Consigna escrita: Transcribe íntegro y sin ningún cambio el artículo sobre sor Juana Inés de la Cruz.

Valentina Santos. Algarabía
Sor Juana Inés de la Cruz aceptó llevar una vida de convento sólo para poder escribir y tener acceso al conocimiento.
Los enigmas que suscita la figura de sor Juana Inés de la Cruz parecen inagotables. Docta conocedora de la filosofía, poeta insaciable, pero, sobre todo, defensora imbatible de la razón, el talento de esta sabia cortesana da para muchos análisis.
Sin embargo, en este artículo nos centraremos en la doble condición de su vida religiosa. Su encierro monacal devino,
por un lado, en padecimientos y penurias, pero,
por el otro, implicó un desafío que fortaleció su espíritu y le permitió cultivar lo que más amaba: las letras. Echemos un vistazo a este mundo donde la condenación del cuerpo femenino se tradujo en impulso creativo.
El peso de la ilegitimidad
Para quienes han investigado a profundidad la vida de Sor Juana Inés de la Cruz —Ermilo Abreu Gómez y Octavio Paz, entre los más autorizados nombres— subsisten varias lagunas que, seguramente, jamás serán aclaradas. La primera es su fecha de nacimiento, establecida el 12 de noviembre de 1651, aunque Paz calcula que nació tres años antes y nos dice que la ausencia de un acta fiable obedece a una simple razón: en la Nueva España del siglo xvii no se acostumbraba registrar a los hijos naturales, y la pequeña Juana lo era.

Material:
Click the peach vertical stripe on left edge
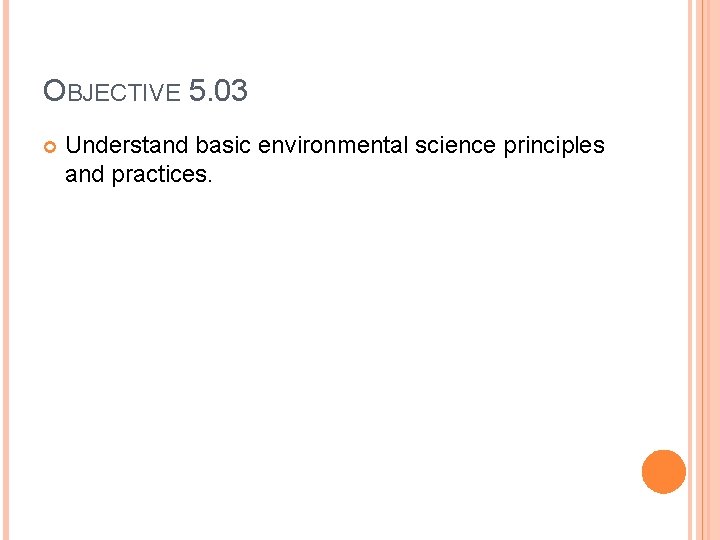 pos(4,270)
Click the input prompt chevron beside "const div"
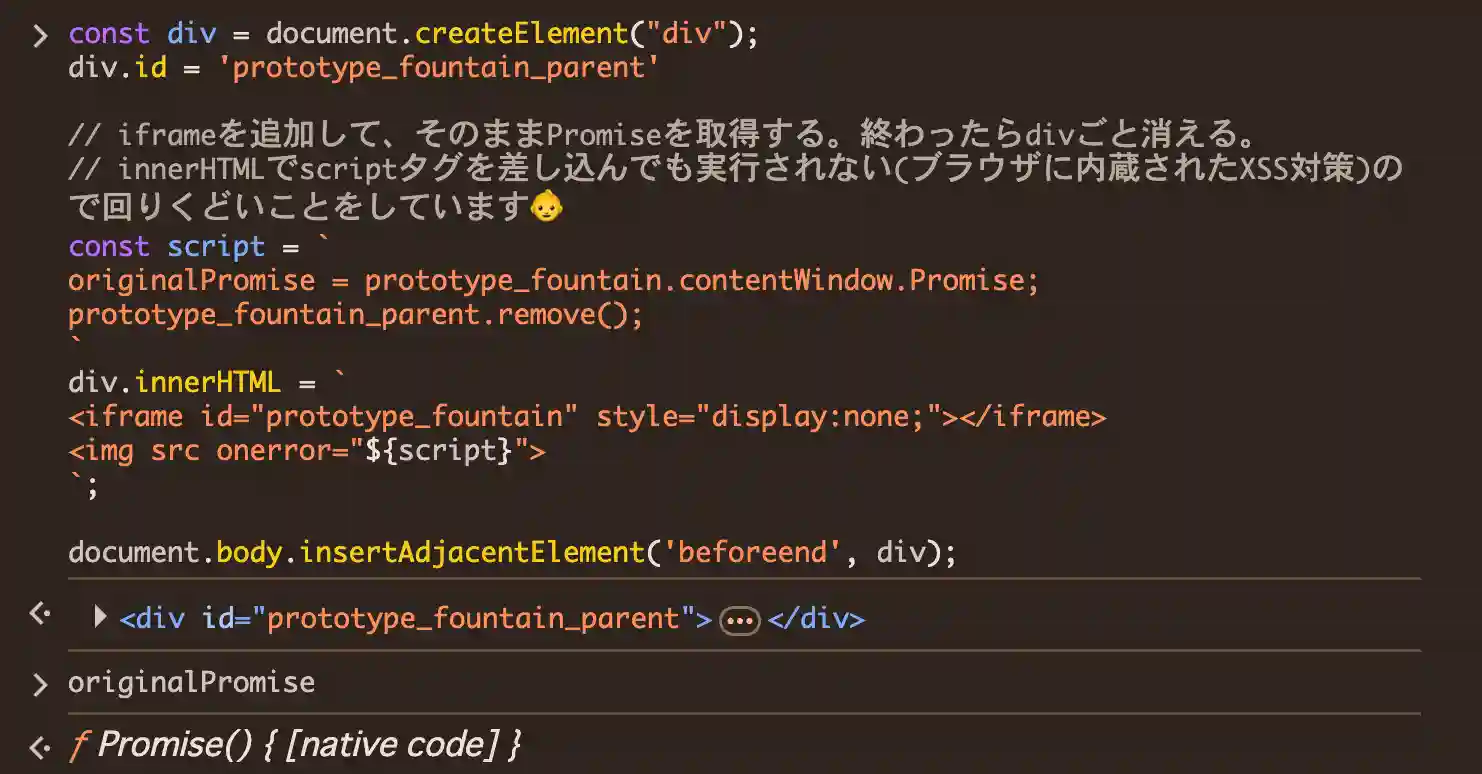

Respuesta a la consigna:
Valentina Santos. Algarabía
Sor Juana Inés de la Cruz aceptó llevar una vida de convento sólo para poder escribir y tener acceso al conocimiento.
Los enigmas que suscita la figura de sor Juana Inés de la Cruz parecen inagotables. Docta conocedora de la filosofía, poeta insaciable, pero, sobre todo, defensora imbatible de la razón, el talento de esta sabia cortesana da para muchos análisis.
Sin embargo, en este artículo nos centraremos en la doble condición de su vida religiosa. Su encierro monacal devino,
por un lado, en padecimientos y penurias, pero,
por el otro, implicó un desafío que fortaleció su espíritu y le permitió cultivar lo que más amaba: las letras. Echemos un vistazo a este mundo donde la condenación del cuerpo femenino se tradujo en impulso creativo.
El peso de la ilegitimidad
Para quienes han investigado a profundidad la vida de Sor Juana Inés de la Cruz —Ermilo Abreu Gómez y Octavio Paz, entre los más autorizados nombres— subsisten varias lagunas que, seguramente, jamás serán aclaradas. La primera es su fecha de nacimiento, establecida el 12 de noviembre de 1651, aunque Paz calcula que nació tres años antes y nos dice que la ausencia de un acta fiable obedece a una simple razón: en la Nueva España del siglo xvii no se acostumbraba registrar a los hijos naturales, y la pequeña Juana lo era.